# MPG 2019 Registration Is Open - Win A Lathe - Midwest Penturners Gathering



## mg_dreyer (Oct 8, 2018)

[size=+2]*2019 Midwest Penturners Gathering - Chicago - April 26 and 27*[/size]​
Registration is now open. Why register so early? Because there is a big incentive. As you know there are door prizes and the big one is a lathe. Yes - a lathe. Want a better chance to take it home - here's the deal - for every month early you register you will receive an extra ticket for the lathe. So register in October and get 6 chances to win the lathe. Other door prizes will be on a different ticket you get at the door. We have also secured 30 rooms at the hotel (details below).

*URL:*
Midwest Penturners Gathering

See the site for all the details.

*Overview:*
Two days of demonstrations and hand-on sessions. As we get details we will continue to update the site.  Numerous vendors have already signed up. Registration is per family. This year we will cater in food both Friday night (Chicago Beef and Pasta) and Saturday afternoon (Chicago Pizza). There will be a nominal charge for the food to cover the costs. Additionally we will have shirts with the MPG Logo. If you want to volunteer and help out contact us at MPGInfo@yahoo.com.

*Location:*
Fairfield Inn & Suites by Marriott Chicago Schaumburg

The MPG rate is $109 (plus tax) and it includes breakfast everyday you stay.  If you any issues with getting a room please contact us before booking and we will see what we can do to get the rate. Rate is good Thursday to Saturday evening.

Over the next few months we will be communicating all the exciting details:
• Registration Details
• The Vendors
• The Demonstrators
• The Prizes
• New Social Activities

*The Venue:*
Traveling with family? The hotel is situated near many popular attractions such as Woodfield Mall (largest in Illinois and one of the largest in the country) and LEGOLAND® Discovery Center Chicago - so bring the whole crew. Look at the pictures below of the main meeting facility and break out room. We have two meeting rooms reserved and plan to follow the symposium strategy of those in Ohio. One main room with vendors and demonstrations and a second room for hands-on activities. This is going to be a lot of fun. And we have some new social events planned.

*The History:*
Those who have "been around" long enough will remember Cozee (Greg Cozad) starting the Midwest Penturners Gathering (MPG) about a decade ago in Urbana, Illinois. After four years, Low48 (Rich Coers) continued the tradition in a super-human single-handed presentation for another four years. Then, the Ohio IAP contingent volunteered and the event was moved to Wadsworth, Ohio for the last four years. The event has seen tremendous growth over all these years. From a few hours at a union hall to a three day event in a fantastic hotel. Great demonstrations, vendors, and new activities. Most importantly great friendships, conversations, and sharing of ideas.

*The Chicago Team:*
Ed Brown, John Underhill, and Mark Dreyer

*Additional Info:*
If you would like to volunteer or be a demonstrator please contact any of the Chicago team or email us at MPGInfo@yahoo.com


----------



## chartle (Oct 8, 2018)

MArk last year I made the easel signs. So far I'm planning on attending with my wife so can do the same next year. 
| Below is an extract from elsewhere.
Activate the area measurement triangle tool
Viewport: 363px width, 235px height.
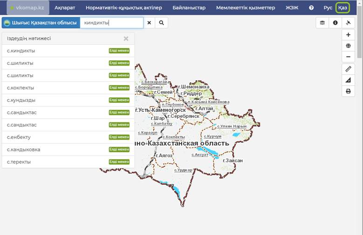tap(348, 80)
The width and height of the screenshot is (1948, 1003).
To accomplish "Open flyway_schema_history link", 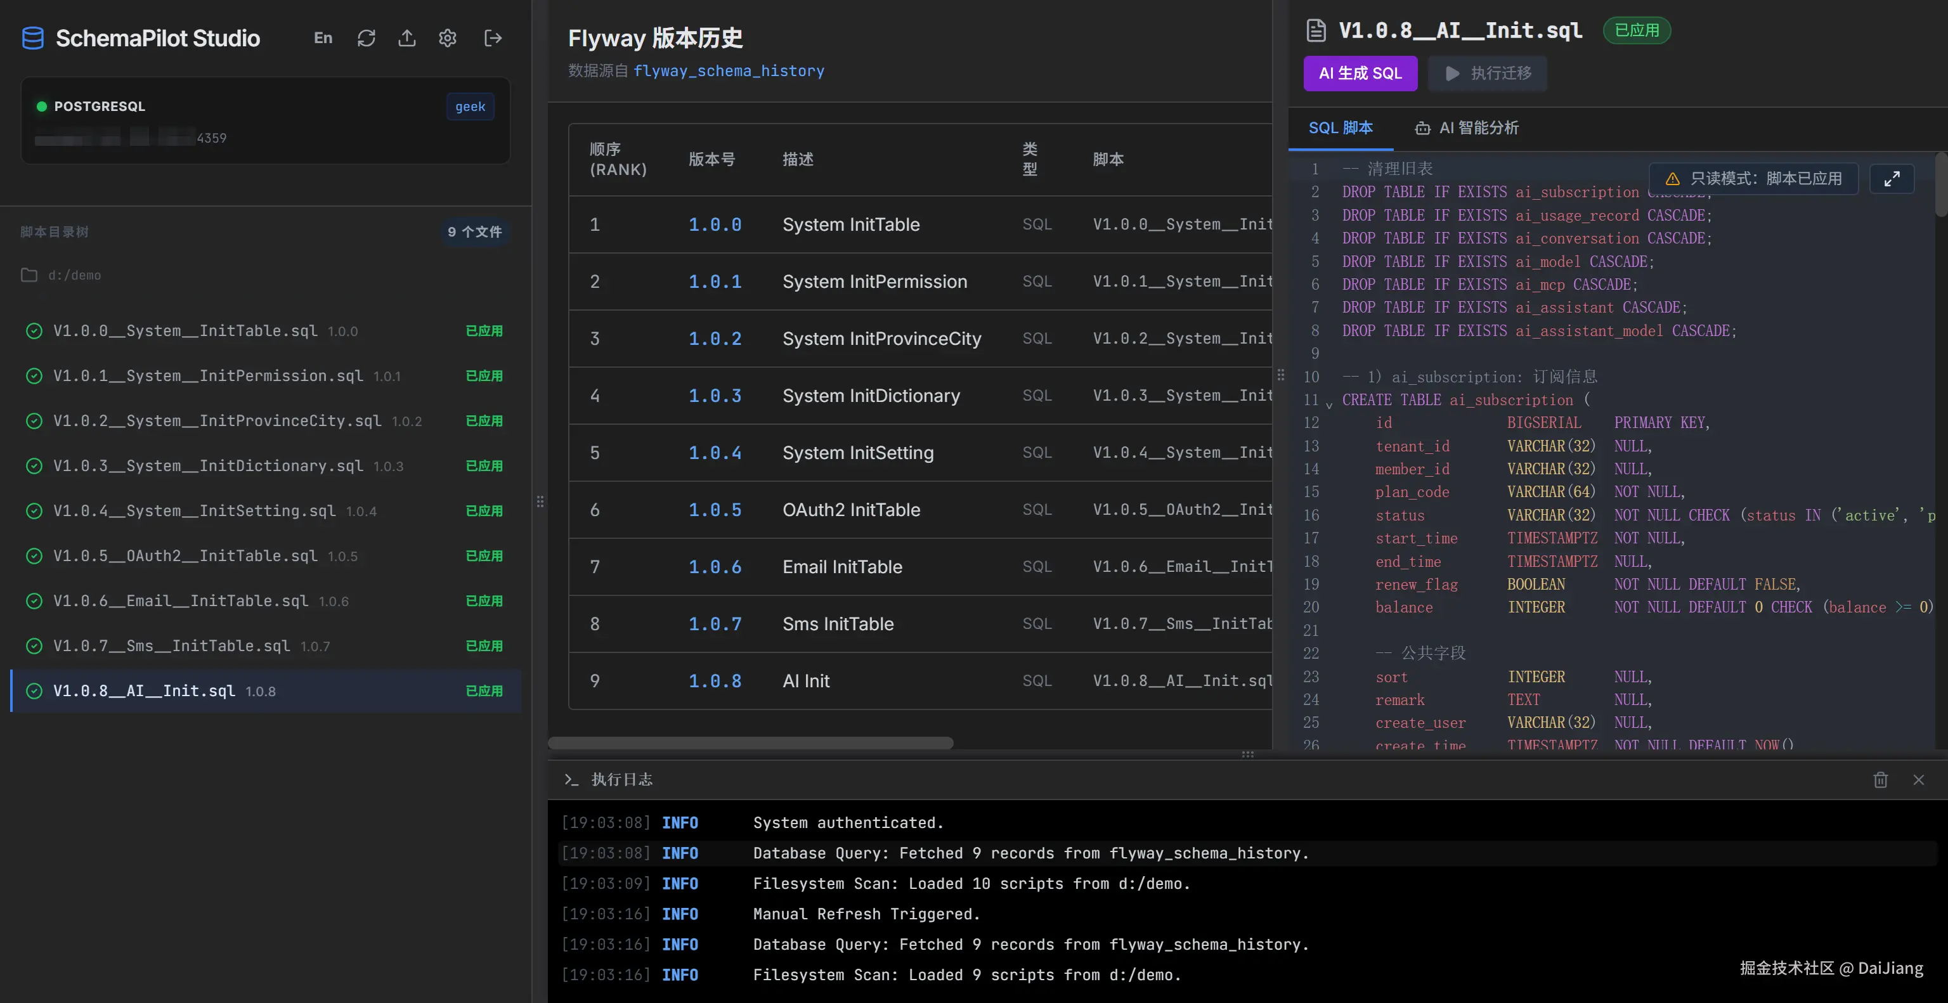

I can pretty much do any kind of large format printing including banners. Hey I can even wrap your car if you want. 

So let me know if you need anything.

I sort of helped out with the computers and the video but I admit that I think the video could be improved just not sure if its the cameras or the lighting or both.  

Also shouldn't there be a sub forum for MPG?


----------



## JohnU (Oct 8, 2018)

Also, by registering early, it gives us a better chance to block more rooms if needed, while they are still available, to help keep us all together.  I got mine!   Who's next?


----------



## EBorraga (Oct 8, 2018)

Tried booking room through link. No availability? Do we need to call?


 Group Rate Not Available for Requested Dates. Sorry, there are no rooms remaining in the group block for a particular night. Please contact the Hotel directly for assistance.


----------



## mg_dreyer (Oct 8, 2018)

Sorry the issue is with the hotel. I have asked them to look into it. I will let you know as soon as we have it fixed. You can call in, but I will follow up.

Thanks for bringing it to my attention.


----------



## mbroberg (Oct 8, 2018)

JohnU said:


> Also, by registering early, it gives us a better chance to block more rooms if needed, while they are still available, to help keep us all together.  I got mine!   Who's next?




I'm booked!


----------



## cpmech425 (Oct 8, 2018)

I just booked my room.  I had to call and could only get the rate for Friday night, had to pay $129 for Saturday night.  I also registered tonight as well.  I had a great time last year and I am looking forward to this year!  Brian


----------



## greenacres2 (Oct 8, 2018)

I'm registered and room booked.  Now...just have to wait 6 1/2 months!!
earl


----------



## mg_dreyer (Oct 8, 2018)

The hotel asked for 24 hours to figure it out. We were told all three nights would be available at the $109 rate. Will post tomorrow what they said. Thanks.


----------



## EBorraga (Oct 9, 2018)

I booked room yesterday. Thurs and fri for 109 a night. Sat for 119. But no biggie. I'll be there


----------



## mbroberg (Oct 9, 2018)

I booked through website for 3 nights, $109 per night.


----------



## mg_dreyer (Oct 9, 2018)

Thanks Mike, it seems random on their side. When we got the link we did test it out and it was working. Now we are getting that the rate is booked up already. Spoke with them yesterday and will get it fixed asap.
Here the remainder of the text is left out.